Conversion of W3C documents: Support of section as href targets #2438
Thanks for the report.
section as target
Consider
$ cat section.html
<section id="toc">
<h2 class="introductory" id="h2_toc" role="heading" aria-level="1">Table of Contents</h2>
<ul class="toc" id="respecContents" role="directory">
<li class="tocline"><a class="tocxref" href="#conformance"><span class="secno">1. </span>Conformance</a></li>
</ul>
</section>
<section id="conformance" typeof="bibo:Chapter" rel="bibo:Chapter" resource="#conformance"><!--OddPage-->
<h2 id="h2_conformance" role="heading" aria-level="1"><span class="secno">1. </span>Conformance</h2>
<p>
As well as sections marked as non-normative, all authoring guidelines, diagrams, examples,
and notes in this specification are non-normative. Everything else in this specification is
normative.

DATASET EXCERPT
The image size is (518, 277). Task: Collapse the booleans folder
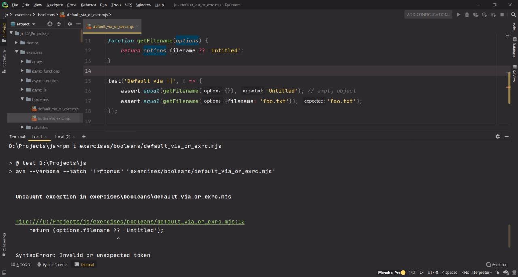click(22, 99)
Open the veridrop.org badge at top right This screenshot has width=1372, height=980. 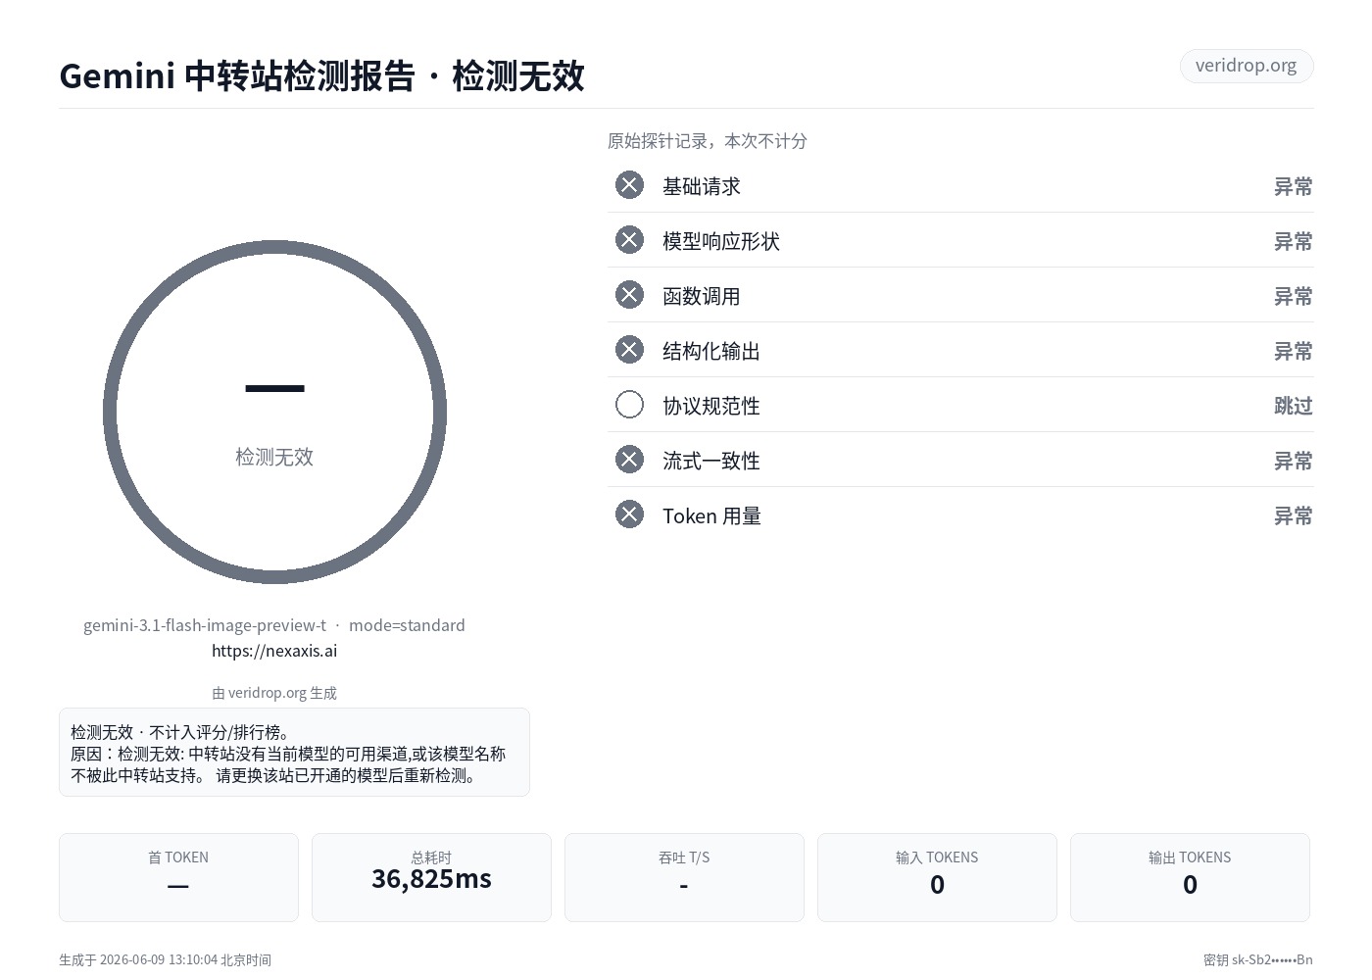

DIRECTIONS FOR THIS TASK
Reproduce the text on converting W3C documents with sections as link targets in full, with every line and character unchanged.

EXERCISE ANSWER
Conversion of W3C documents: Support of section as href targets #2438
Thanks for the report.
section as target
Consider
$ cat section.html
<section id="toc">
<h2 class="introductory" id="h2_toc" role="heading" aria-level="1">Table of Contents</h2>
<ul class="toc" id="respecContents" role="directory">
<li class="tocline"><a class="tocxref" href="#conformance"><span class="secno">1. </span>Conformance</a></li>
</ul>
</section>
<section id="conformance" typeof="bibo:Chapter" rel="bibo:Chapter" resource="#conformance"><!--OddPage-->
<h2 id="h2_conformance" role="heading" aria-level="1"><span class="secno">1. </span>Conformance</h2>
<p>
As well as sections marked as non-normative, all authoring guidelines, diagrams, examples,
and notes in this specification are non-normative. Everything else in this specification is
normative.